— TASK TO COMPLETE —
In the records that follow, find each line with the word "agent" and copy it.

— Pixel coordinate grounding data —
*** Block opens ***
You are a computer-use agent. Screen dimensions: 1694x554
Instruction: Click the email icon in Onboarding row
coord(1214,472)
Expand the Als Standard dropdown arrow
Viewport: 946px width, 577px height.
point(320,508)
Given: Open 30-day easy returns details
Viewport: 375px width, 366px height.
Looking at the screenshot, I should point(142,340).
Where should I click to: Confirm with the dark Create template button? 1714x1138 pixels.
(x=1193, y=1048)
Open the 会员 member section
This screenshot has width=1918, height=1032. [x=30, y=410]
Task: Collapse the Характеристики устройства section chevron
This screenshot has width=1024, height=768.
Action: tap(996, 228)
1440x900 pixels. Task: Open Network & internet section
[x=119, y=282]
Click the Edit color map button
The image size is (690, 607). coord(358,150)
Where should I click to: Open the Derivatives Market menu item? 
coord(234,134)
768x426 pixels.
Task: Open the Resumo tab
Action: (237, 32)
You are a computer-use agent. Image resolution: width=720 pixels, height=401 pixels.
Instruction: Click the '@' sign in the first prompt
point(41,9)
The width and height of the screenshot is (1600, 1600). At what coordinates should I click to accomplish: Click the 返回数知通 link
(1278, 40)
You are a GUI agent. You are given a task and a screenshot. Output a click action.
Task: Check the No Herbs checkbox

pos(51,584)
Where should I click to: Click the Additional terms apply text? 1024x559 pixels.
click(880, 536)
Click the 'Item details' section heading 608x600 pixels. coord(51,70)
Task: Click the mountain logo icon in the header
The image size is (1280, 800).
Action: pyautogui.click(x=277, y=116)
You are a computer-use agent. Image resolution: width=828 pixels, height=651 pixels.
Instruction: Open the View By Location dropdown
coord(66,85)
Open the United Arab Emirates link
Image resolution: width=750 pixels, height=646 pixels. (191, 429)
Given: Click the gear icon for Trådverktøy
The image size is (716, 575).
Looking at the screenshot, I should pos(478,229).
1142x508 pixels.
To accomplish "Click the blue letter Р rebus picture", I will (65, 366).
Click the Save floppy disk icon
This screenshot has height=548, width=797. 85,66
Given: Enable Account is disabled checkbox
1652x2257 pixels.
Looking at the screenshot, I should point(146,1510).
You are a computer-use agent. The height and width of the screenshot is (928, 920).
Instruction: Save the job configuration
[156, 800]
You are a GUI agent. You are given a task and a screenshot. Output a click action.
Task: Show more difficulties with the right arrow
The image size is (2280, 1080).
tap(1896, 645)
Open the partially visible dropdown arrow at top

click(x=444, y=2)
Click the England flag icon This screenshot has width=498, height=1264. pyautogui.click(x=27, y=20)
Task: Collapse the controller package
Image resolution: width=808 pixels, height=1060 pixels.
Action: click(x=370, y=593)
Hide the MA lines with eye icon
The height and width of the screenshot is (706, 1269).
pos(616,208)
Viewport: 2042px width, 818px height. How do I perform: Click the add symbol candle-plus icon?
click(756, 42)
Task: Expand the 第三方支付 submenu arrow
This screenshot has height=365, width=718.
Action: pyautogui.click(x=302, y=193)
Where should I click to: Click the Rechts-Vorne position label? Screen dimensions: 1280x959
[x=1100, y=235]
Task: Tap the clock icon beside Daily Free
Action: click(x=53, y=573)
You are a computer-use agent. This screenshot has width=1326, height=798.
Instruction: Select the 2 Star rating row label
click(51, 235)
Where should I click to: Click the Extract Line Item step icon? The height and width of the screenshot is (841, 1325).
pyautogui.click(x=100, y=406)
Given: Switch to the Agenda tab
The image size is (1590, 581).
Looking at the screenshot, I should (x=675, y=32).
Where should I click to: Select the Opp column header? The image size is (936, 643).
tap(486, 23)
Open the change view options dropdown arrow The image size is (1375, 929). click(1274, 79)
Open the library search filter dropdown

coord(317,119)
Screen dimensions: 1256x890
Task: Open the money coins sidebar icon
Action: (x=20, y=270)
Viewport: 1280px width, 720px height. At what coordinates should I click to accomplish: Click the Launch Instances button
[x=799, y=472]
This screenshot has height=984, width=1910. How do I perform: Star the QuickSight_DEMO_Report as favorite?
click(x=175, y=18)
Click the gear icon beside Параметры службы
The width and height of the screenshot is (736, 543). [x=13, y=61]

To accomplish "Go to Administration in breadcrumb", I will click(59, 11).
*** Block closes ***
— ANSWER BOX —
You are a computer-use agent. Screen dimensions: 1694x554
You are a computer-use agent. Image resolution: width=720 pixels, height=401 pixels.
You are a GUI agent. You are given a task and a screenshot. Output a click action.
You are a computer-use agent. Image resolution: width=828 pixels, height=651 pixels.
You are a computer-use agent. The height and width of the screenshot is (928, 920).
You are a GUI agent. You are given a task and a screenshot. Output a click action.
You are a computer-use agent. This screenshot has width=1326, height=798.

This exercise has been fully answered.